Segment Open

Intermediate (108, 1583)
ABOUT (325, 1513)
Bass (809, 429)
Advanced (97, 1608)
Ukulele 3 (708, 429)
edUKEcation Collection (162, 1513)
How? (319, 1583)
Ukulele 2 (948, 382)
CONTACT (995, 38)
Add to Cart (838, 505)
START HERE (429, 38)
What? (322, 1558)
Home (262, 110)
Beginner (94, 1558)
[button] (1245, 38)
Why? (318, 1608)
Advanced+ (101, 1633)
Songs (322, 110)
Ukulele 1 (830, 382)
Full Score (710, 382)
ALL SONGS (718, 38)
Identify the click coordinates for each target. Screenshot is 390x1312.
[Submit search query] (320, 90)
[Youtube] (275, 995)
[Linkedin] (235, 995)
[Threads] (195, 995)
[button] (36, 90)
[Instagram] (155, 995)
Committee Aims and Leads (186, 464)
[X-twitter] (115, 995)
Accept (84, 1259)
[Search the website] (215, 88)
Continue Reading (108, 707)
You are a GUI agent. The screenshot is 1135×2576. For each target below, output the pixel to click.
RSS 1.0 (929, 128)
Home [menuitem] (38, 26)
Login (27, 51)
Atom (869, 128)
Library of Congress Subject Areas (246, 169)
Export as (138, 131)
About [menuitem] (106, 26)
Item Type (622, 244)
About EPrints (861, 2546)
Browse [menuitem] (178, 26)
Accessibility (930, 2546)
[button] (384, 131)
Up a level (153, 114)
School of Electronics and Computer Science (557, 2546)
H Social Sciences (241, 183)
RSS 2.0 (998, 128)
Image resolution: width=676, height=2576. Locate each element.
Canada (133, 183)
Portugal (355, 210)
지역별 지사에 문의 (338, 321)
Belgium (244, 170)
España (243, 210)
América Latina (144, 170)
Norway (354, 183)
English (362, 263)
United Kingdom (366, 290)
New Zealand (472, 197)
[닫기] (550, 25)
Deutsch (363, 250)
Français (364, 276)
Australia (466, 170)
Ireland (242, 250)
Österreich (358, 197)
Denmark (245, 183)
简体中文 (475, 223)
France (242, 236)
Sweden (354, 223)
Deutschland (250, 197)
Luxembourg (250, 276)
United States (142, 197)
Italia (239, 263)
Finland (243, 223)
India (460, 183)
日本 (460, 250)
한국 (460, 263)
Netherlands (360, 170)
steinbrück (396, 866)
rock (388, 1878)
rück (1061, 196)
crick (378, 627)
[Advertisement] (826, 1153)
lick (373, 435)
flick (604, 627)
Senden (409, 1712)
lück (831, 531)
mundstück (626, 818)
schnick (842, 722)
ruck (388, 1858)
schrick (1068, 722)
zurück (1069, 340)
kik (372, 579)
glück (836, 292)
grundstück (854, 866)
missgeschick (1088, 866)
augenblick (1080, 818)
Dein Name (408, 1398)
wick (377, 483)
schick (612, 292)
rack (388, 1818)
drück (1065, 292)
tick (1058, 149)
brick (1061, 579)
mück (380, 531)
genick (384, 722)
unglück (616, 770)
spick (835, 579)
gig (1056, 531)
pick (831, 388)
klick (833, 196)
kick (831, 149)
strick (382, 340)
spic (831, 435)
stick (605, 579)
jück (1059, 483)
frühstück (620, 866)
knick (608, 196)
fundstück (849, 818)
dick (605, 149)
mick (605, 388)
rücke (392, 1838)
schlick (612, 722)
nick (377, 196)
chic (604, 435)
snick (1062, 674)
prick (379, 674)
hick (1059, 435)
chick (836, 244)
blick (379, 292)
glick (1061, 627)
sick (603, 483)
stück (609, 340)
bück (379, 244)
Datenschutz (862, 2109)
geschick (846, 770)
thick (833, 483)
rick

Segment Closed

Problem to work on: From the first line of the records above down to the line containing "Identify the click", repeat each line exactly as written. Include both of those lines and add nothing.

Written answer:
Intermediate (108, 1583)
ABOUT (325, 1513)
Bass (809, 429)
Advanced (97, 1608)
Ukulele 3 (708, 429)
edUKEcation Collection (162, 1513)
How? (319, 1583)
Ukulele 2 (948, 382)
CONTACT (995, 38)
Add to Cart (838, 505)
START HERE (429, 38)
What? (322, 1558)
Home (262, 110)
Beginner (94, 1558)
[button] (1245, 38)
Why? (318, 1608)
Advanced+ (101, 1633)
Songs (322, 110)
Ukulele 1 (830, 382)
Full Score (710, 382)
ALL SONGS (718, 38)
Identify the click coordinates for each target. Screenshot is 390x1312.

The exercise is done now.